With Shehbaz Sharif as PM, Pakistan set for ‘roller coaster’ ride: What it means for India

In a significant political development in Pakistan, two major parties, the Pakistan People’s Party (PPP) and the Pakistan Muslim League-Nawaz (PML-N), have agreed to form a coalition government. However, the PPP has said that its support will be conditional, reviewing decisions on a case-by-case basis.
Driving the news

  • The PPP, led by Bilawal Bhutto Zardari, and the PML-N, led by three-time Premier Nawaz Sharif, announced late Tuesday night that they had reached a power-sharing agreement.
  • The PPP will not take cabinet positions, but will vote for the PML-N’s prime minister candidate, Shehbaz Sharif, younger brother of Nawaz Sharif, who is also in prison on corruption charges.
  • The PPP will also seek the offices of president, chairman of the upper house of parliament, and governors in two of the four provinces, its secretary of information, Faisal Karim Kundi, told Reuters.

By the numbers

  • The PML-N won 79 and the PPP won 54 seats in the 342-member parliament, making a simple majority of 172 seats to form a government.
  • They will also rope in smaller parties in the coalition, such as the Awami National Party (ANP) and the Balochistan National Party (BNP).
  • Candidates backed by Imran Khan won 93 seats, but do not have the numbers to form a government.
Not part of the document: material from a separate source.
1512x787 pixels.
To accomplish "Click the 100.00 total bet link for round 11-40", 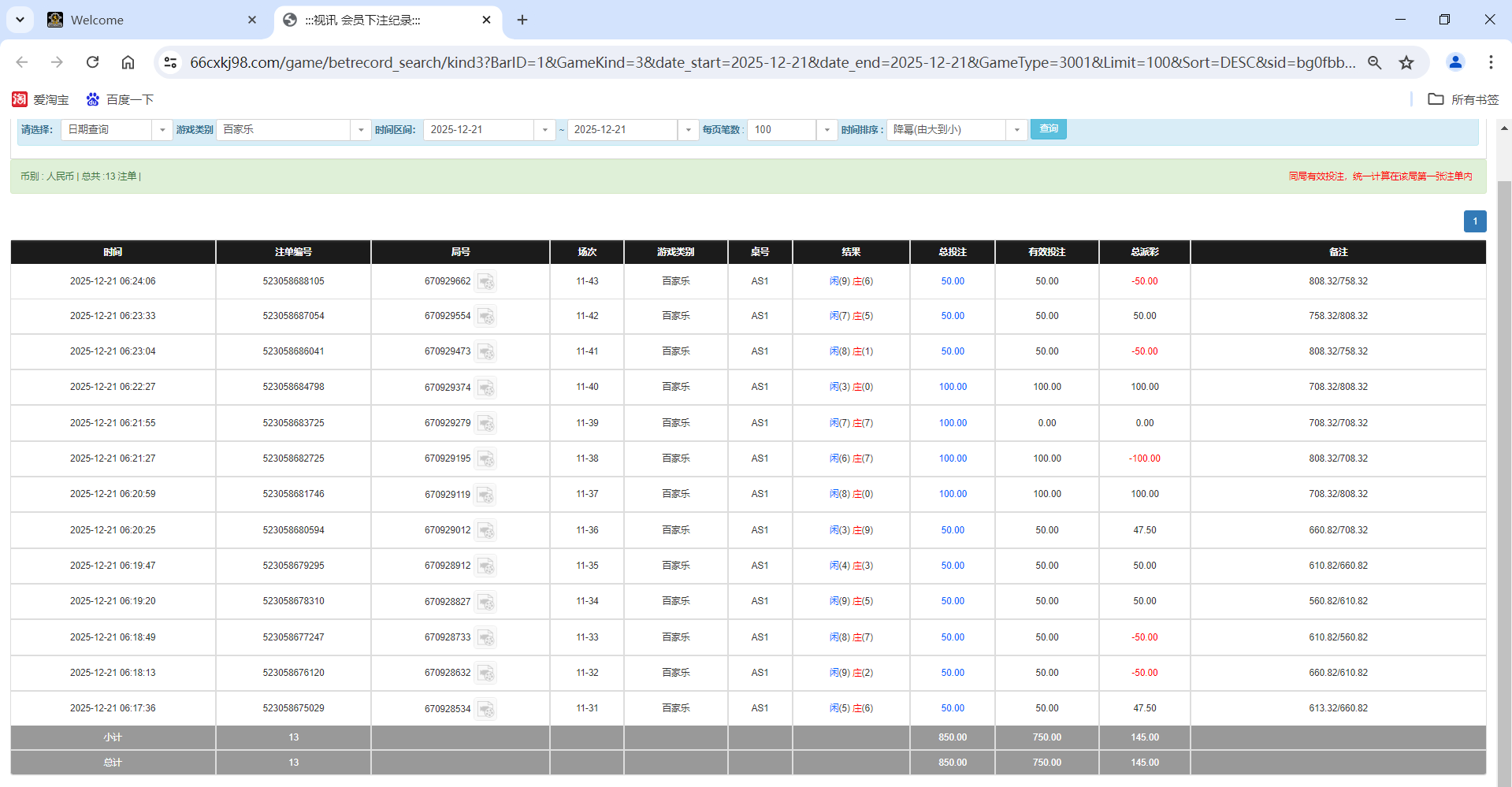I will click(953, 387).
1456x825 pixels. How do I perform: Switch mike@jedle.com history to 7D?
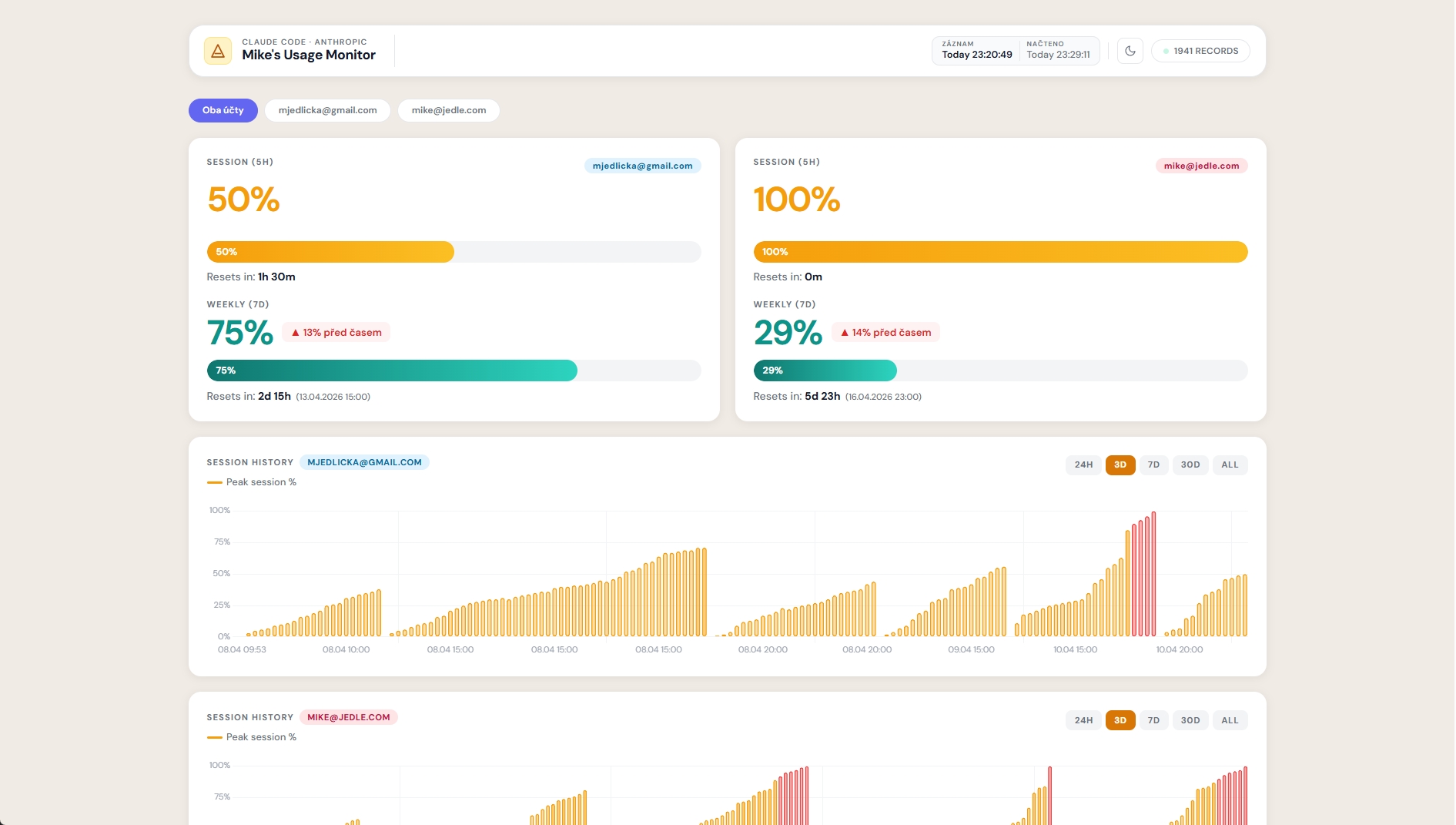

He and his party have rejected the results of the elections, alleging widespread rigging.

Why it matters

  • The agreement between the Pakistan People’s Party (PPP) and the Pakistan Muslim League-Nawaz (PML-N) is based on conditional support from the former, which will review decisions on a case-by-case basis, a top PPP official said.
  • This could make life difficult for the government, which needs to take tough decisions to steer the country out of a financial crisis and face a strong opposition bloc led by supporters of jailed former Prime Minister Imran Khan.
  • On the road ahead for the next government, political commentator and author Ayesha Siddiqa told Reuters: “It will be, of course, a roller coaster.”
  • The most challenging task for the coalition will be to agree on critical fiscal tightening conditions under a new International Monetary Fund (IMF) program, which expires in March.
  • Other big moves include privatization of loss-making state-owned enterprises such as the flagship carrier Pakistan International Airlines (PIA), which the PPP opposes and the PML-N supports.

What’s next

  • Parliament will elect the prime minister on February 25, followed by the president and the chairman of the senate.
  • Meanwhile, the political landscape remains fraught with tension as Imran Khan’s party, Pakistan Tehreek-e-Insaf (PTI), which won 93 seats, has rejected the election results, claiming widespread rigging.
  • This dispute adds to the country’s political instability, with PTI demanding the resignation of the Election Commission’s head and accusing rival parties of stealing their mandate.

What it means for India

  • During the campaign, former PM Nawaz Sharif emphasized the importance of mending and enhancing Pakistan’s relations with its neighboring countries, questioning the feasibility of achieving global recognition amidst regional discord.
  • “How can you achieve a global status when your neighbours are upset with you, or you are with them? We have to fix our affairs with India and Afghanistan as well, [and] strengthen them further with Iran and China,” Nawaz said.
  • As per a Dawn report, Nawaz reminisced about the visits of two Indian Prime Ministers, Atal Bihari Vajpayee in 1999 and Narendra Modi in 2015, during his party’s rule, questioning, “Did anyone come before them?”
  • “God willing, we will have better relations with our neighbors,” Nawaz said during the counting of votes.
  • Ajay Bisaria, the former Indian High Commissioner to Pakistan, told DW that New Delhi’s approach towards Pakistan is based on realistic assessments rather than idealistic expectations.
  • But he emphasized, “India has no illusions that the army in Pakistan would determine policy towards India.” He further noted, “Any civilian government in the current state of play will have only a marginal say on India policy, but the Sharifs clearly have a better track record on reaching out to India than Imran Khan in his three-year PTI government.”